Task item
Tally the lines in the data below where the word "agent" appears, and give the tally alone.

Dataset excerpts
******************************
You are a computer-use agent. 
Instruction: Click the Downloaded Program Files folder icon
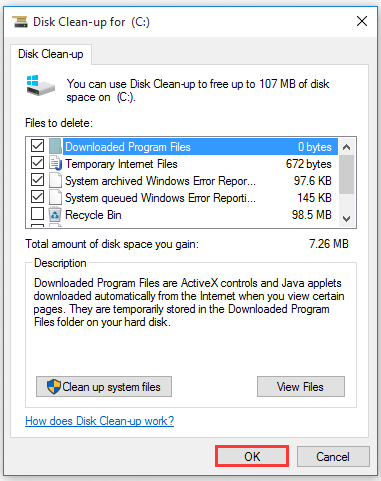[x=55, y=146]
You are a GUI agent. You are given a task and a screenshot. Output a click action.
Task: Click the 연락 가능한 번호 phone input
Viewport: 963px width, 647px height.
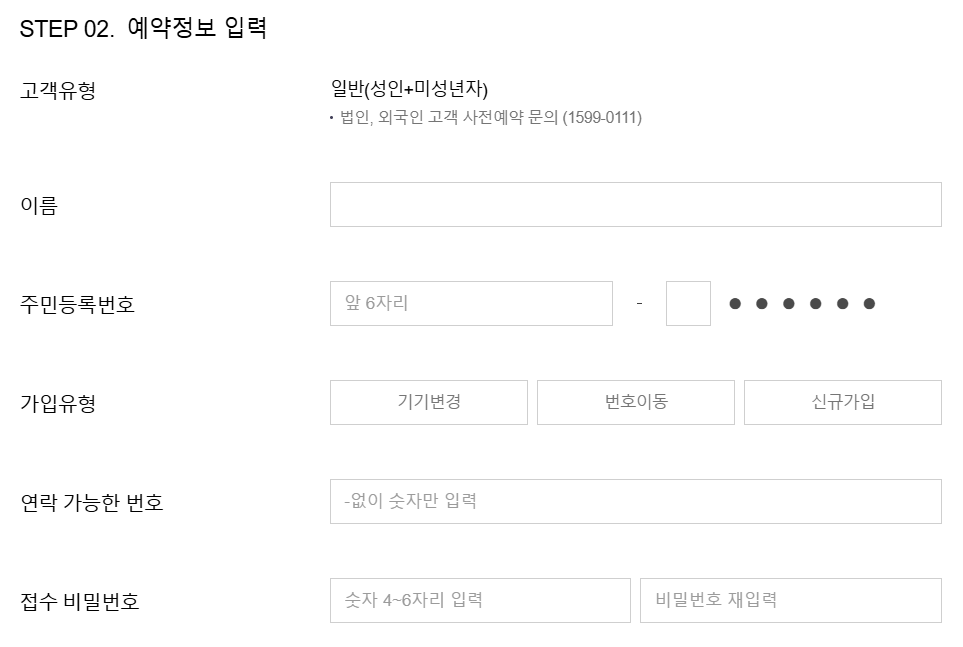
******************************
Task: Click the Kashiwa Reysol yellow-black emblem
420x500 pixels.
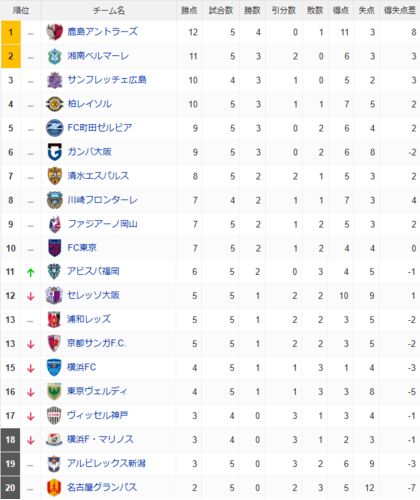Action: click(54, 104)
******************************
Reply
2